◆ **Supplied text**:
--- START ---

The City Enhancement Programme worked in partnership with NHS York Teaching Hospital to repair and restore the gates to the former playing fields of Archbishop Holgate’s Grammar School (since re-located).  A letter from local resident David Crawford to Patrick Crawley (Chief Executive of York Teaching Hospital NHS Foundation Trust) highlighted the poor condition of the gates, which now are next to the hospital. York Civic Trust were approached to provide the management and conservation expertise to restore the gates.

The school gates before repair

The gates and railings were the work of the Walker Iron Foundry (1837-1923) whose premises were in Walmgate, York.  The Walker Iron Foundry was famed nationally and provided iron work for the Elizabeth Gate at Kew Gardens and the railings and gates for the British Museum in London, as well as for many prominent York buildings. The school gates were manufactured between 1850 and 1860, although the precise date is unknown.

Work being carried out on the school gates

York Civic Trust undertook surveys into the structural repairs required then worked to restore the railings to their original appearance, including repainting them in their original York green colour. The Trust also erected a blue plaque commemorating the site and an interpretation board for passers by, explaining the history, location and importance of the gates, the school and Archbishop Holgate.

--- END ---

◆ **Extracted information**:
--- START ---

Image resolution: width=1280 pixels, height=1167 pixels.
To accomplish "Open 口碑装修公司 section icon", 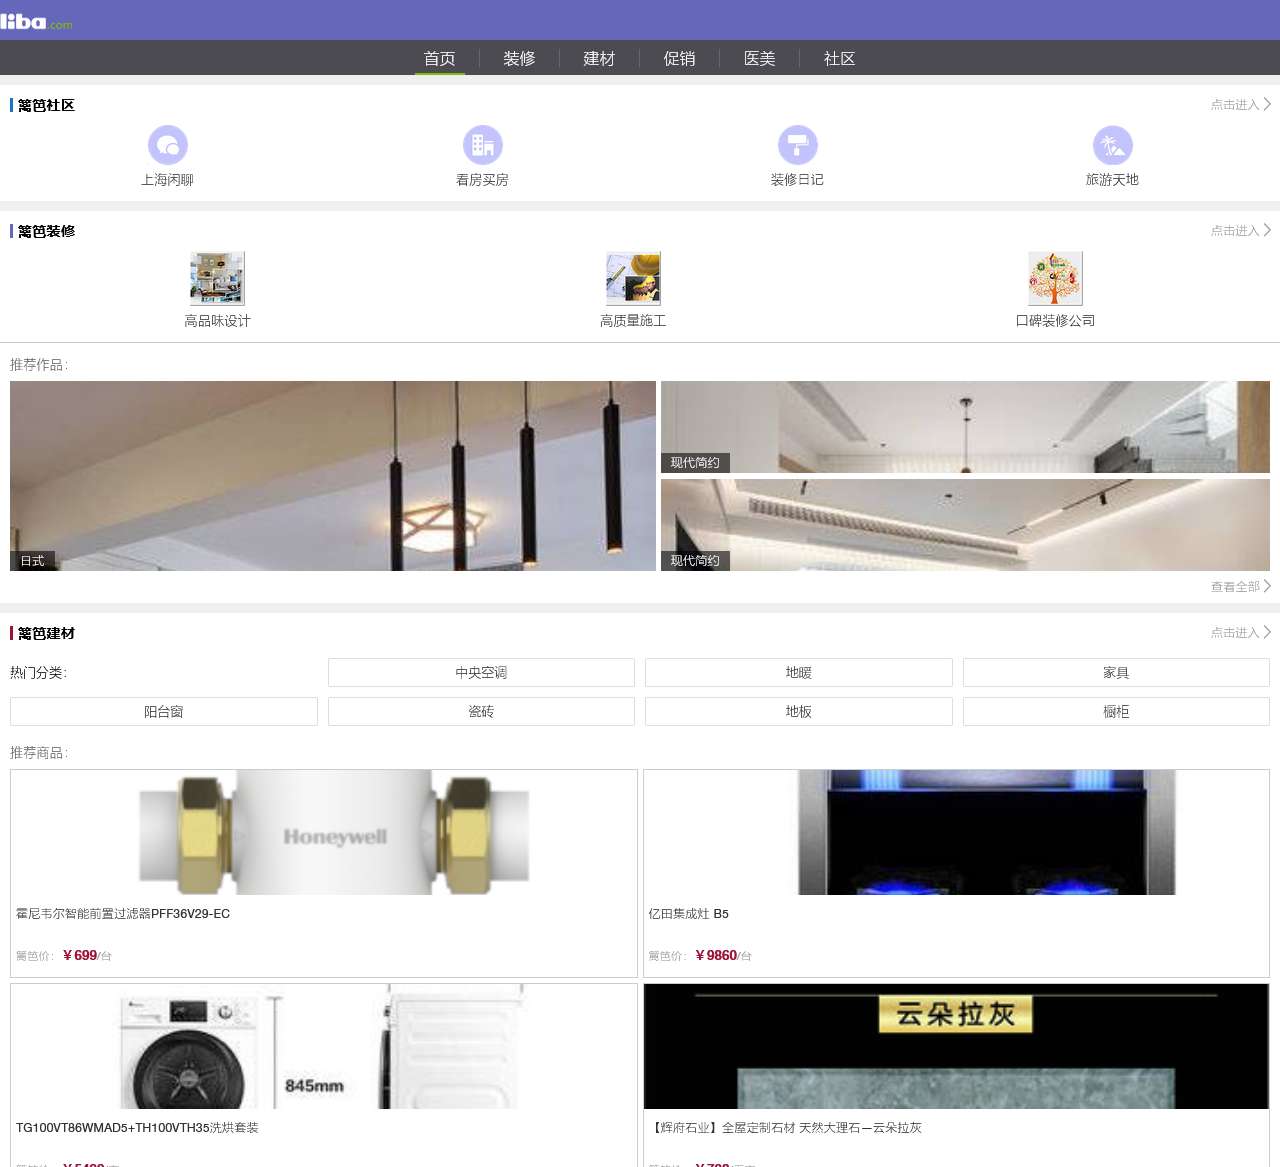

--- END ---
--- START ---

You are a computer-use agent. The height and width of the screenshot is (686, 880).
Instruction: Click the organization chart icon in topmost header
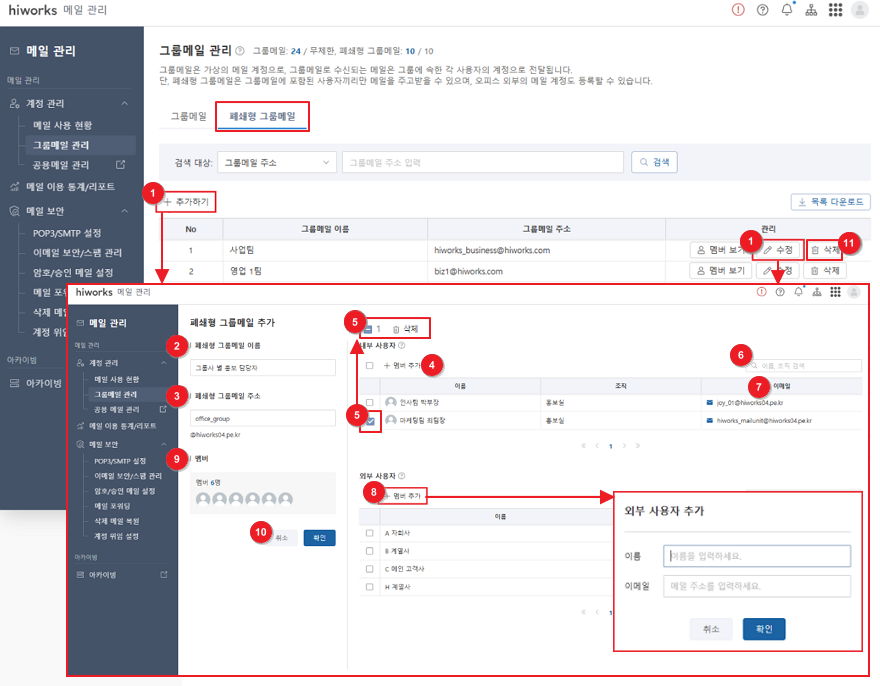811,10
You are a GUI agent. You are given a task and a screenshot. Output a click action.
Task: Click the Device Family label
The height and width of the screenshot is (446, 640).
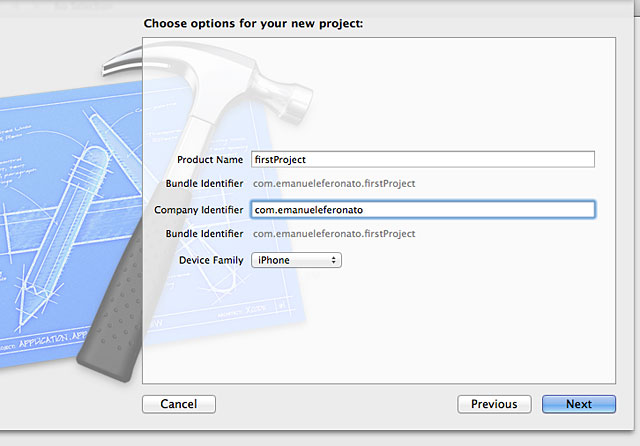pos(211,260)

--- END ---

◆ **Work task A**:
According to the text on the school gates, which foundry made the gates and railings?
◆ **Work task B**:
Copy the text on the school gates word for word from "The gates and" to "and Archbishop Holgate.".

◆ **Exercise answer A**:
The Walker Iron Foundry

◆ **Exercise answer B**:
The gates and railings were the work of the Walker Iron Foundry (1837-1923) whose premises were in Walmgate, York.  The Walker Iron Foundry was famed nationally and provided iron work for the Elizabeth Gate at Kew Gardens and the railings and gates for the British Museum in London, as well as for many prominent York buildings. The school gates were manufactured between 1850 and 1860, although the precise date is unknown.

Work being carried out on the school gates

York Civic Trust undertook surveys into the structural repairs required then worked to restore the railings to their original appearance, including repainting them in their original York green colour. The Trust also erected a blue plaque commemorating the site and an interpretation board for passers by, explaining the history, location and importance of the gates, the school and Archbishop Holgate.